- TEXTE FOURNI:
________________________________________

Des restaurateurs confinés nous racontent….(1)

Par Nadine Pleynet , Mise à jour le 04/05/2021 à 12:00

Zoomdici est allé à la rencontre de trois restaurateurs, aujourd'hui premier épisode avec Béatrice et Laurent du restaurant l’Ermitage à Espaly, qui ont bien voulu nous ouvrir leur porte et leurs cœurs pour un échange à bâtons rompus.
Entre espoir et désarroi, ils se livrent sans fards.

Quelles réactions ont été les vôtres, lors de l’annonce du premier confinement en mars 2020 ?

Laurent confie : «  Ce fut un coup de massue. Nous avons été privés en quelques heures de notre outil de travail. L’incrédulité face à cette injonction de fermer brutalement nous a blessés.  D’un seul coup on avait l’impression de n’être plus rien, de ne servir à rien. On n’a rien compris. On a presque cru à un gag, puis la vérité a éclaté. Fermer, le mot était lâché, et en plus on ne savait pas combien de temps. De ne pas savoir a été un coup final ».

Béatrice renchérit : «  De voir nos portes se fermer, les clients partis, les employés renvoyés à leur foyer, la salle vide, la terrasse silencieuse, je n’oublierais jamais. C’est traumatisant ».

Quelles décisions avez-vous prises dans les jours qui ont suivi ?

Béatrice et Laurent, de concert : « On s’est immédiatement lancés dans la rénovation de nos cuisines pour occuper ce vide profond et soudain. Il fallait combler, ne pas sombrer. Puis on a beaucoup réfléchi à la façon d’acheter nos produits et de travailler encore plus localement en ne proposant que des produits frais ».

Laurent appuie en souriant : «  quand j’ai 4 souris d’agneau à proposer, c’est 4 et pas 10 ! Dans le même esprit , nous avons adhéré à Ecotable pour tout ce qui se rapporte au recyclage et à la fourniture des produits ménagers . Ce fut une prise de conscience encore plus grande du sain, du bio. Dans un autre registre, nous avons équipé la terrasse de leds ».

Vous avez eu un temps libre obligé d’un seul coup dont vous aviez peut-être perdu l’habitude, comment l’avez-vous occupé de façon plus personnelle ?

Béatrice explique : «  Nous avons goûté aux joies de la famille retrouvée en quelque sorte. Même si parfois, il y a eu des moments très durs ; notre moral en avait pris un sacré coup et les humeurs de chacun s’en sont ressenties ».

Laurent se met au diapason : « Eh oui,  on perd un peu l’habitude de se côtoyer d’une façon plus proche quand on exerce ce métier, alors il faut faire face à cette situation un peu …inédite, mais nos enfants ont bien apprécié. Nous avons gardé sans cesse à l’esprit cette phrase : restons optimistes à tout prix. Ceci dit on a eu le temps de recadrer nos priorités pour l’avenir, à savoir, préserver la qualité de notre vie privée. Vous voyez, du positif en est sorti de ce fléau ».

Comment s’est passée la saison entre les deux confinements de 2020 ?

________________________________________

- TÂCHES À RÉALISER:
1. Dans le texte fourni, à quoi Béatrice et Laurent ont-ils adhéré pour le recyclage et la fourniture des produits ménagers ?
2. Transcrivez le passage du texte fourni allant de « Quelles réactions ont » jusqu'à « qui ont suivi ? » inclus.
3. D'après le texte fourni, pourquoi Béatrice et Laurent se sont-ils lancés dans la rénovation de leurs cuisines dès les jours suivant l'annonce du confinement ? Répondez en une à trois phrases.

- EXTRAIT DE DONNÉES:
________________________________________

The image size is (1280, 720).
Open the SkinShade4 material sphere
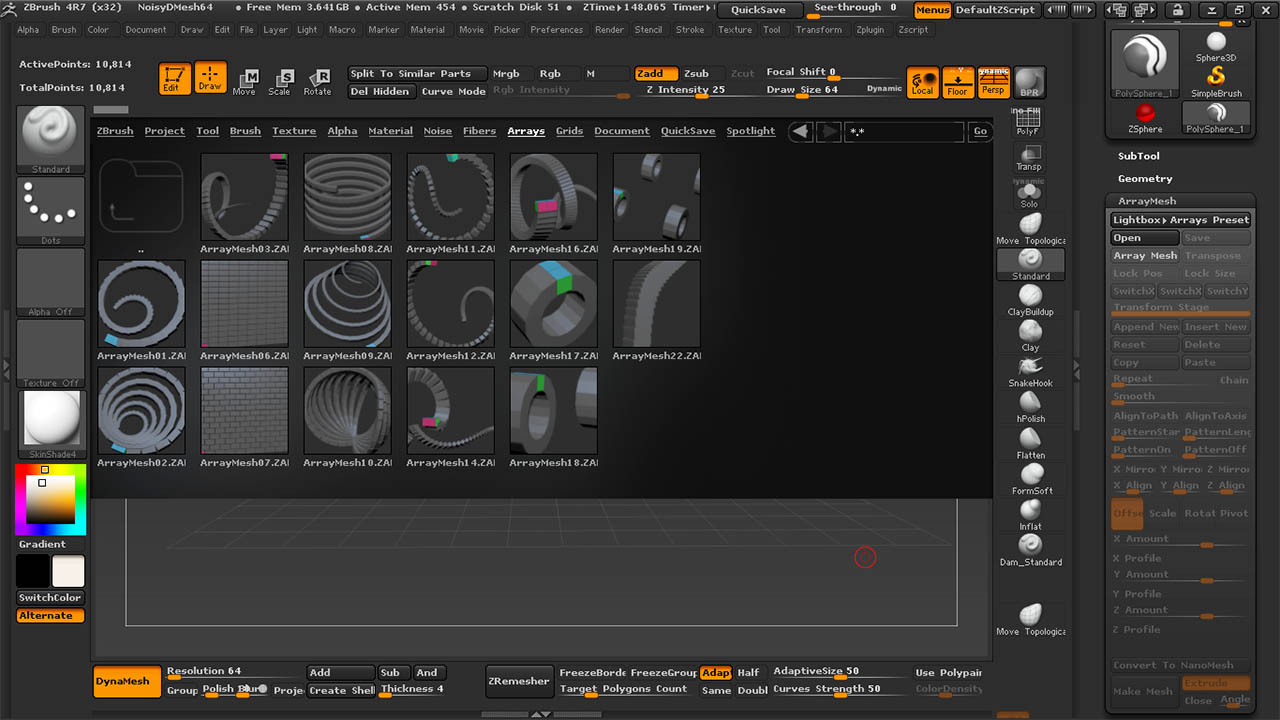[51, 420]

________________________________________

- RÉPONSES ATTENDUES:
1. À Ecotable.

2.
Quelles réactions ont été les vôtres, lors de l’annonce du premier confinement en mars 2020 ?

Laurent confie : «  Ce fut un coup de massue. Nous avons été privés en quelques heures de notre outil de travail. L’incrédulité face à cette injonction de fermer brutalement nous a blessés.  D’un seul coup on avait l’impression de n’être plus rien, de ne servir à rien. On n’a rien compris. On a presque cru à un gag, puis la vérité a éclaté. Fermer, le mot était lâché, et en plus on ne savait pas combien de temps. De ne pas savoir a été un coup final ».

Béatrice renchérit : «  De voir nos portes se fermer, les clients partis, les employés renvoyés à leur foyer, la salle vide, la terrasse silencieuse, je n’oublierais jamais. C’est traumatisant ».

Quelles décisions avez-vous prises dans les jours qui ont suivi ?

3. Ils voulaient occuper le vide profond et soudain laissé par la fermeture. Il leur fallait le combler pour ne pas sombrer.